Ce choix est souvent pris par défaut, car il n’a que peu voire pas davantage.

Elle ne donne pas la possibilité de toucher le chômage. Cela vous permet de partir rapidement car votre projet est déjà lancé et n’attend plus que vous. Vous aviez anticipé en faisant quelques économies.

Néanmoins, la loi vous dispense d’effectuer votre préavis si vous êtes dans ce cas :

  • Démission suivant un congé pour création d'entreprise
  • Grossesse
  • Souhait d’élever son enfant après un congé parental

Vous devez donc informé votre employeur de votre projet.

Si vous ne souhaitez pas qu’il soit informé de votre projet et que vous avez envie d’avoir un préavis pour vous laisser le temps de finaliser la mise en place de votre projet, c’est possible.

La durée de votre préavis est souvent fixée par votre convention collective. Elle peut varier en fonction de votre ancienneté. Elle commence à partir du moment où vous informez votre employeur de votre souhait de démissionner sauf si vous avez présenté votre démission pendant un congé payé. Dans ce dernier cas, le préavis commence le jour de votre retour dans l'entreprise. Il est tout à fait possible que votre employeur vous propose de partir sans effectuer de préavis. Si ce n'est pas le cas, vous pouvez aussi lui demander vous-même. Libre à lui de l'accepter.
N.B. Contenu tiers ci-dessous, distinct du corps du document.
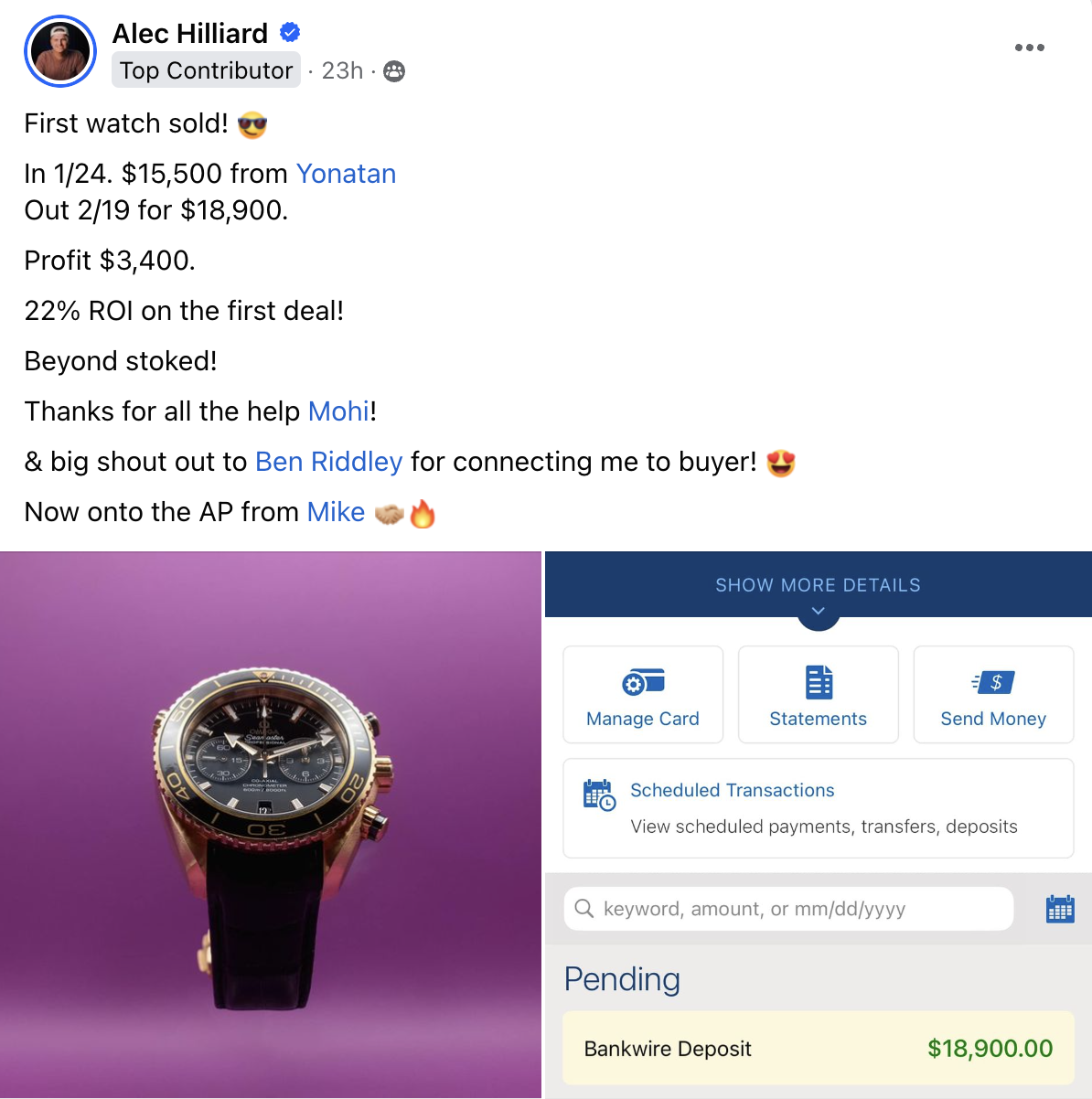Open the Mohi profile link

(x=338, y=411)
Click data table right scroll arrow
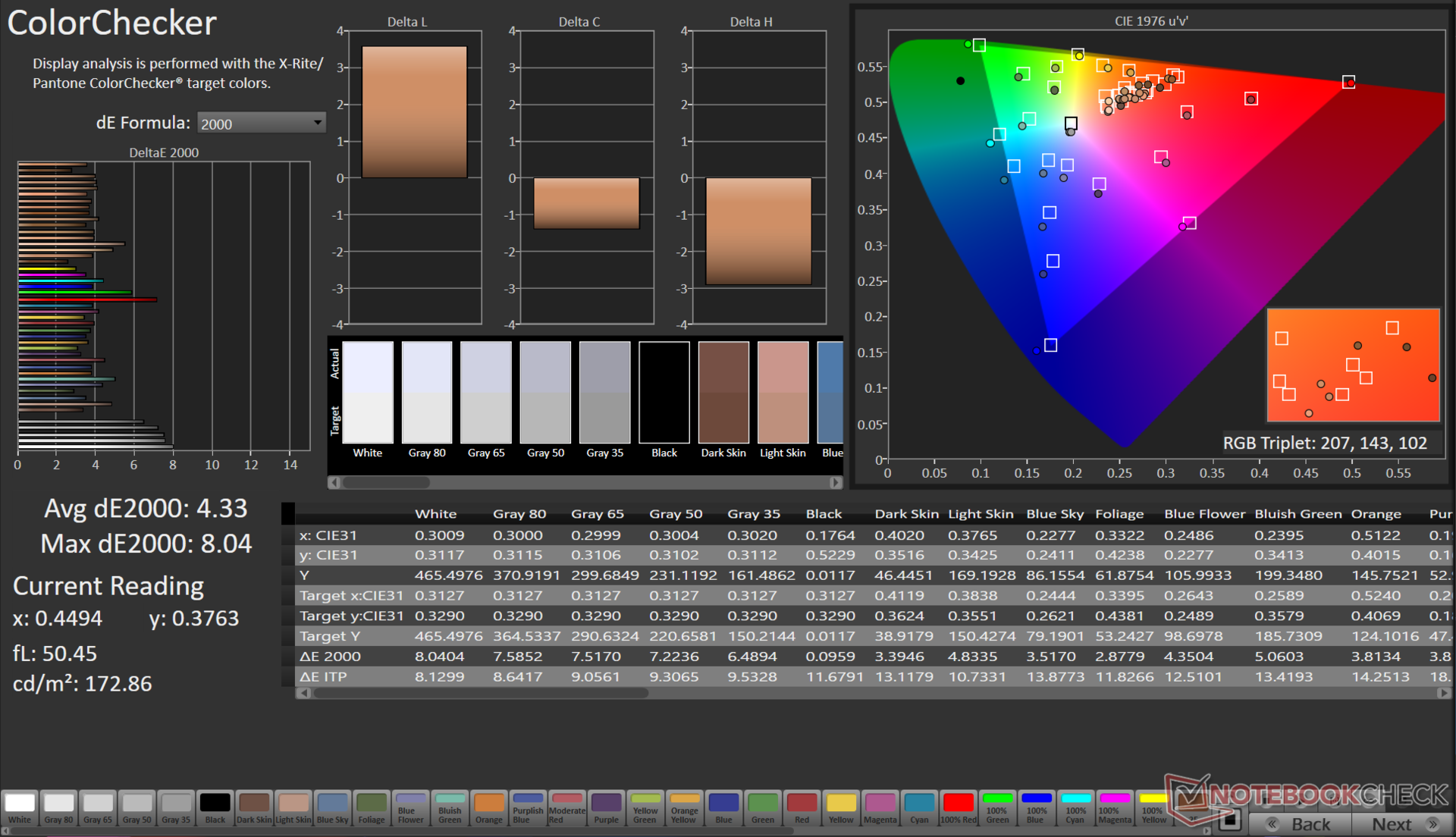 (1443, 693)
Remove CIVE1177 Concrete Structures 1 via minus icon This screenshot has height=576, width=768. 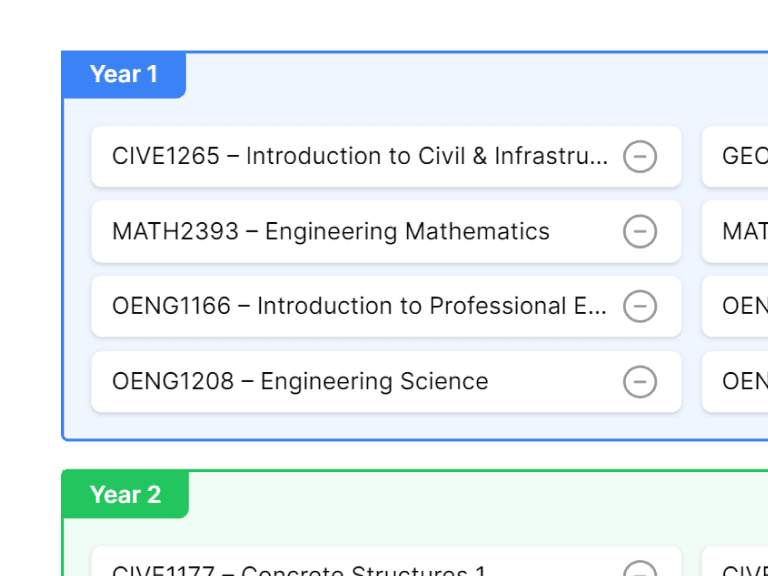click(640, 570)
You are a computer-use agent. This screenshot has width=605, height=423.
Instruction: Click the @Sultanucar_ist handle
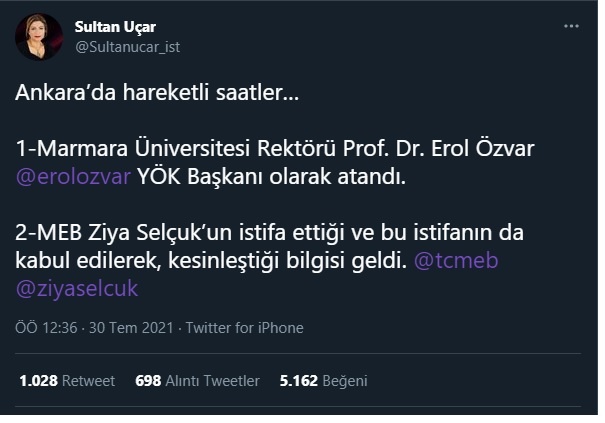click(x=127, y=46)
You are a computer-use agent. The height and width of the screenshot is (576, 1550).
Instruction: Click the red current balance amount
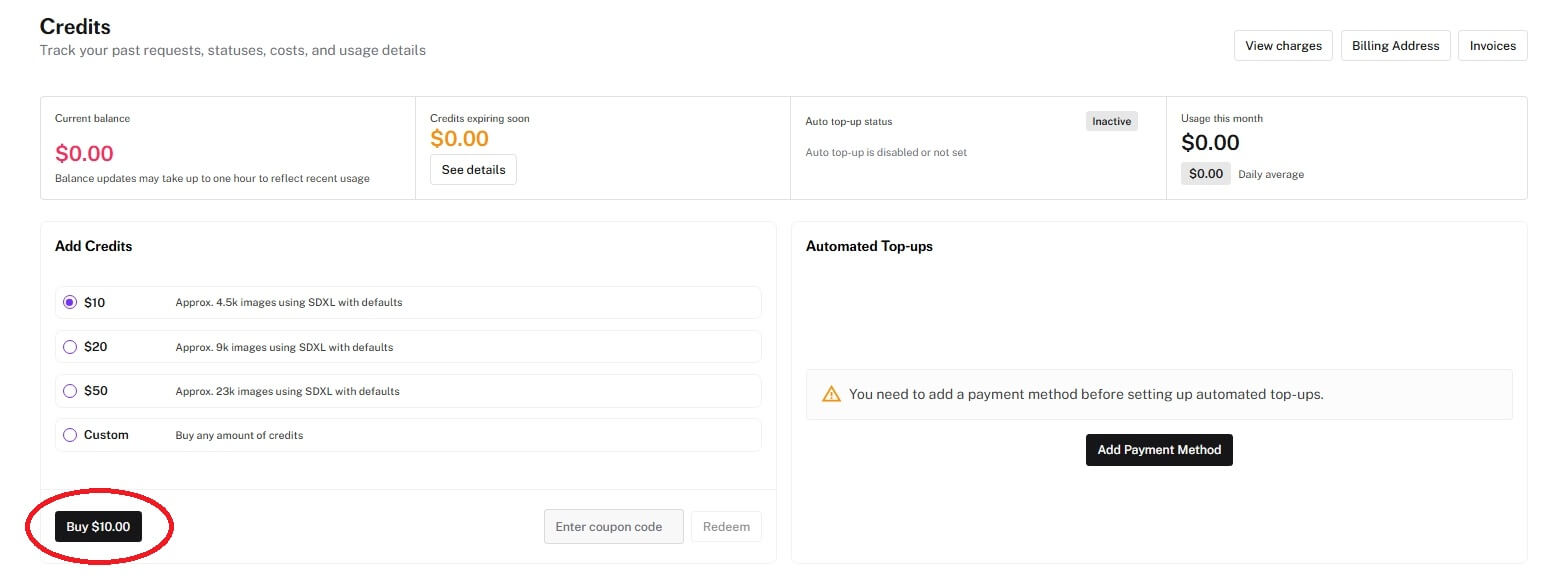tap(84, 154)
Il devra dans ce cas le signifier par écrit.

Renseignez-vous donc sur cette durée de préavis avant d'entreprendre les démarches.

Vous pouvez démissionner si vous créez votre entreprise en respectant toutes les formalités légales de publicité. Vous avez droit aux indemnités si votre activité cesse pour des raisons indépendantes de votre volonté dans un délai de 36 mois. Néanmoins, pour être dans ce cas, vous avez intérêt à demander un congé pour création d’entreprise.

Ce dispositif est donc à prendre avec des pincettes, il faut qu’elle soit mûrement réfléchi même si on peut toujours rebondir et tenter de retrouver un emploi similaire au sien.

L’abandon de poste

Vous pouvez abandonner votre poste pour bénéficier des droits au chômage. C’est un dispositif risqué en fonction du contexte de votre entreprise. Néanmoins, il a le mérite d’exister, certaines entreprises n’acceptant pas de faire des ruptures conventionnelles proposent de faire un abandon de poste. Soyez vigilant et obtenez un minimum de garantie de leur part pour vous lancer dans ce dispositif.

Qu’est-ce que c’est et comment ça fonctionne ?

L'abandon de poste se caractérise par une sortie non autorisée par l'employeur ou par des absences injustifiées et répétées pendant les heures de travail.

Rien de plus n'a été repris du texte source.